(Extracted text)
┌──

# Decking Material -- Teak vs Fiberglass



## TSOJOURNER (Dec 16, 1999)

I'm new to the BB and am quite impressed with the conversations I have reviewed. While I am boatless for the time being, I do look forward to a purhase of a coastal cruiser - eventual blue water boat. From my previous experience (limited), I have come across owners that had teak decks that had pulled them up to correct water seepage resulting in some deck rot. 

Any suggestions out there as far as what to avoid what looking at used boats and their respective decks? I ask because for example, I've admired teh Swans, but their decks are teak -- what goes - suggestions?

Thanks in advance!

Bernie


----------



## TrueBlue (Oct 11, 2004)

Nothing compares to the beauty & traction of a natural teak deck . . . as long as it is properly maintained. They are found on the most expensive boats, but also on some older (& cheaper) Taiwanese-built boats, using inferior craftsmanship, materials and fastening techniques. One could argue that these boats have given teak decks a bad name.

The greatest liability is fasteners leaking into a cored substrate, rotting the core & migrating to cabin spaces below. This can be avoided if the screw bungs and caulking are maintained by not using bleach or other chemicals which may degrade the caulking & glues.

The best teak installation is when overlaid on a solid fiberglass deck. To my knowledge, Nauticat Yachts is the only boat builder that does this with all their boats.


----------



## TSOJOURNER (Dec 16, 1999)

TrueBlue:

Appreciate your response --- agree about the beauty of teak. Regarding the installation by builders, is there a master list anywhere that tells what boats install over fiberglass (aside from the one you mentioned) versus over cored structures or is this just a question that a buyer needs to ask?

Additionally, if I found a boat with the teak, should a good survey pick up on any potential problems here?

Bernie


----------



## sailingfool (Apr 17, 2000)

Fortunately replacing a teak deck is one monetary hara-kiri I have missed amongst various financial shipwrecks over my years of boat-owning. It's the type of cost that underpins the jokes about boat expenses: a hole in the water, boat dollars, "if you have to ask&#8230;", etc. There are items that any sensible, dollar-constrained boat buyer should simply, always, walk away from (my personal list being): colored gelcoat hulls, lots of varnished teak, cored hulls, steel keels, Taiwan boats, and &#8230;teak decks. 

Aside from maintenance, teak decks are subject to wear, the wear can open bungs or eventually expose the fasteners. I think the question is only WHEN, not if, the decks need to be replaced. Since most owners won't take on a repair like deck replacement until its need is obvious, at that point the deck also needs to be re-cored. Who needs such aggravation, even if money is no object?

└──

Put this sentence from the forum thread on teak versus fiberglass decks into Spanish: "The best teak installation is when overlaid on a solid fiberglass deck."

(Source information)
┌──

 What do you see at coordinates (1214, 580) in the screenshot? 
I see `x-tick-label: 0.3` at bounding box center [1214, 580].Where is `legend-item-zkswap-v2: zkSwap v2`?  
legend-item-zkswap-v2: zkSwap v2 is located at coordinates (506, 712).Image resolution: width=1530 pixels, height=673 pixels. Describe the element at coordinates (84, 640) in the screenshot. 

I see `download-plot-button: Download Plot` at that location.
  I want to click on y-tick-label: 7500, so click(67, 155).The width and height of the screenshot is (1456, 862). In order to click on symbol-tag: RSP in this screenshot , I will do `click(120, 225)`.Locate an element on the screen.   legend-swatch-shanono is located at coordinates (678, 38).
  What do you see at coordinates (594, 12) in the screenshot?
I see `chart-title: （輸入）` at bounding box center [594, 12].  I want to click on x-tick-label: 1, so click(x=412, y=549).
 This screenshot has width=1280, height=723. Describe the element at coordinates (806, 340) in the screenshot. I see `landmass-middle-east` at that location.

└──

(Expected answer) La mejor instalación de teca es cuando se coloca sobre una cubierta maciza de fibra de vidrio.